Still, the best feature of the game also doubles as its most frustrating, as you’ll often get paired with players who somehow manage to express their amount of sheer idiocy with only actions and a small chime.  Having gone through the game a few times, I consider myself more of a mentor-player, and on one playthrough I attempted to show a newer player some of the secrets that others had shown me.  At one point, this guy started chiming like crazy, presumably to get my attention, then started walking over and over into a rock wall.  Figuring I should derive some meaning from it, I too walked into the rock wall.  Nothing happened.  I chimed a few times to get his attention, then got frustrated and left him still bashing his head repeatedly on the rocks, and I finished the colder sections of the game on my own.

The game often induces a calm feeling when I play it, but much like family, the stress level and frustration entirely depends on the random people you get stuck with, except you don’t have to worry about awkward Thanksgivings with them. It also affects your actions as a player.  A considerate mentor figure on your first few plays could turn you into a kind, caring, father figure to another newbie down the road, just like encountering morons and jackasses could set you down a bad path where you cooperate with no one, keep all the glyphs to yourself, and end up smoking, getting tattoos, and riding your Harley up and down the mountainside at all hours of the day and night.

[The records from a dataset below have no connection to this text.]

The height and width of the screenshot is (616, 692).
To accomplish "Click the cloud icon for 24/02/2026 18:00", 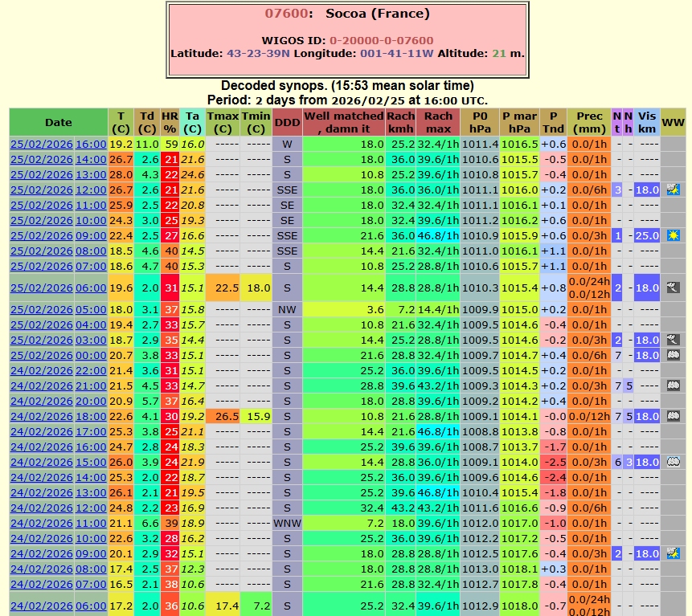I will [x=673, y=416].
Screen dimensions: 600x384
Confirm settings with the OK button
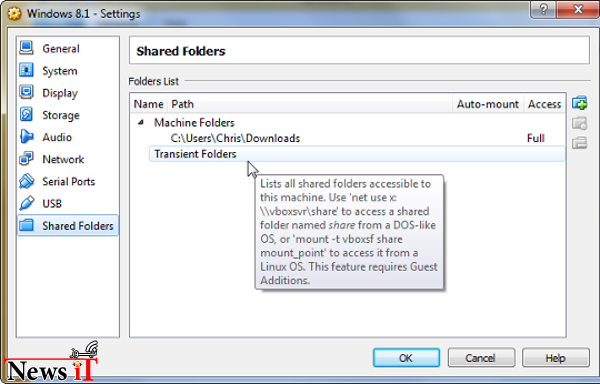click(406, 358)

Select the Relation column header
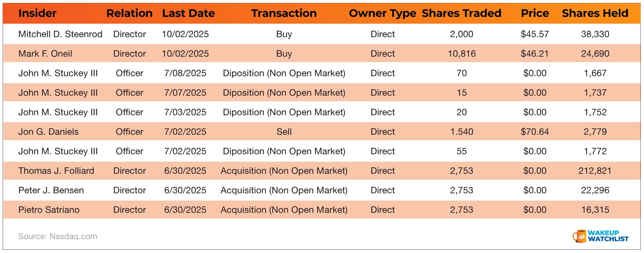(129, 13)
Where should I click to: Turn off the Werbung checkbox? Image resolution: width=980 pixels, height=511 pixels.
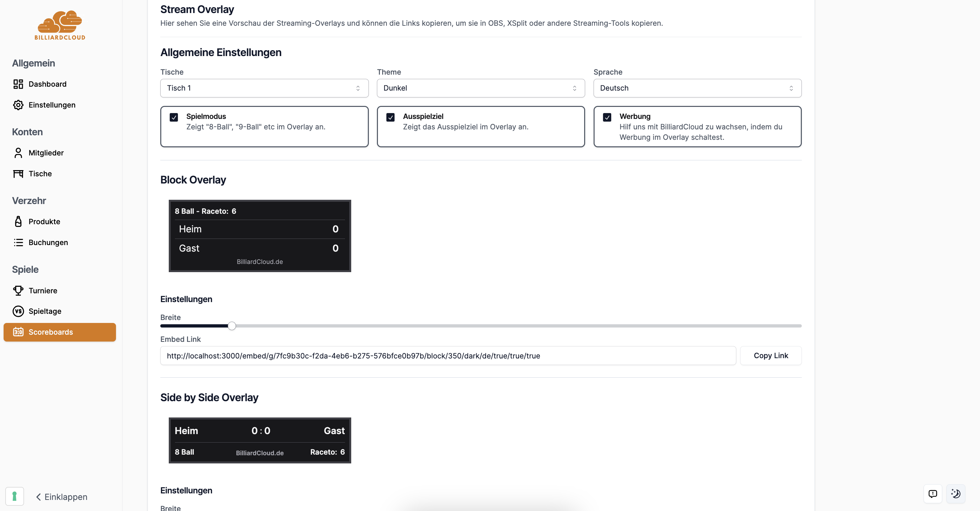[x=607, y=117]
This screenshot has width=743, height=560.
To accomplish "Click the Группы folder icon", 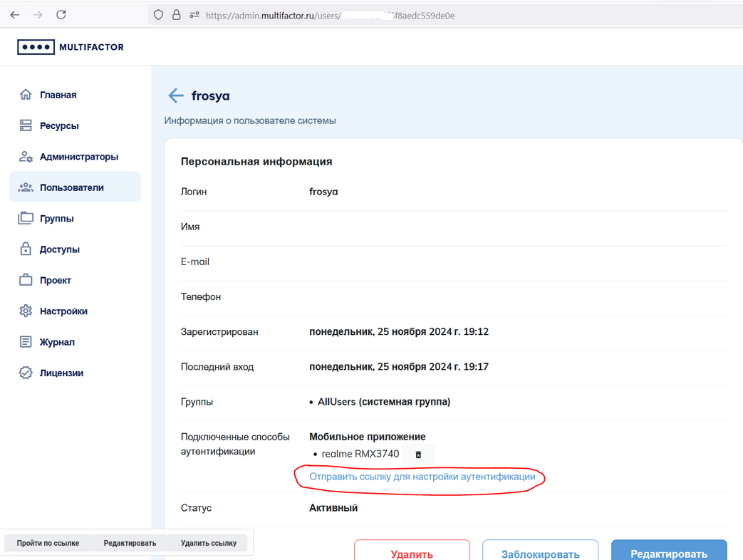I will click(26, 219).
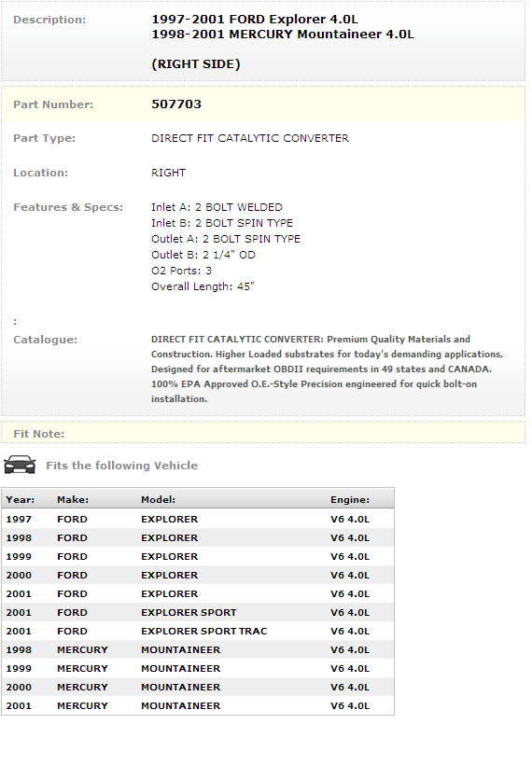Image resolution: width=532 pixels, height=766 pixels.
Task: Click the Fit Note section bar
Action: click(263, 433)
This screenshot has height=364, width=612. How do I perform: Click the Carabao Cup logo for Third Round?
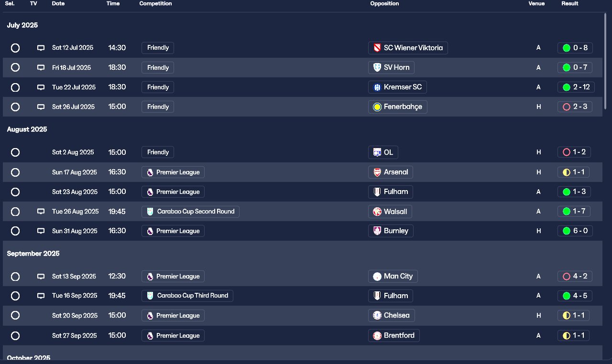tap(150, 296)
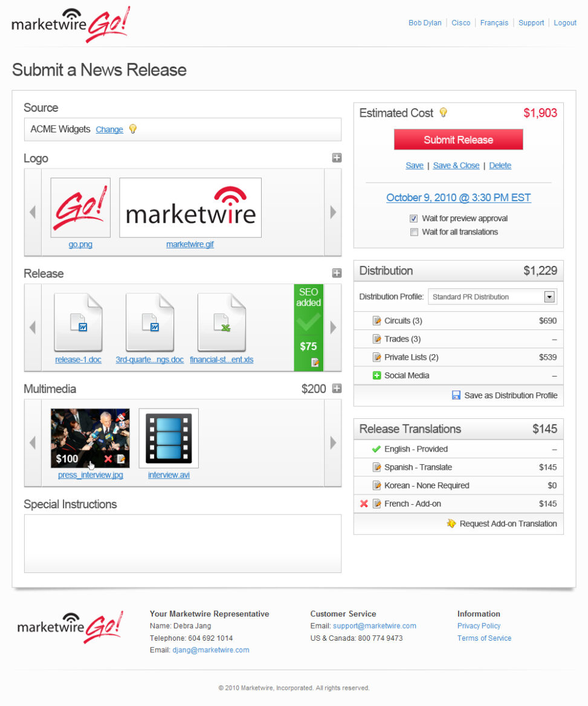Click the Save & Close link
The height and width of the screenshot is (706, 588).
tap(456, 166)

I do plan on saying more about Journey (hopefully more entertaining, but good games are actually much harder to write about than bad ones), but as I mentioned before, this could make video games more literary, so I’ve put it on my Intro to Literature syllabus this fall–that’s right, come to the University of Minnesota Duluth and we’ll teach you video games! Until then, the game doesn’t cost much, and you have your choice of downloading it or buying the three-pack with Flower and…uh…that other game.  Although the impact wears off with subsequent playthroughs, Journey should leave the player with an emotionally soothing feeling upon finally reaching the mountain.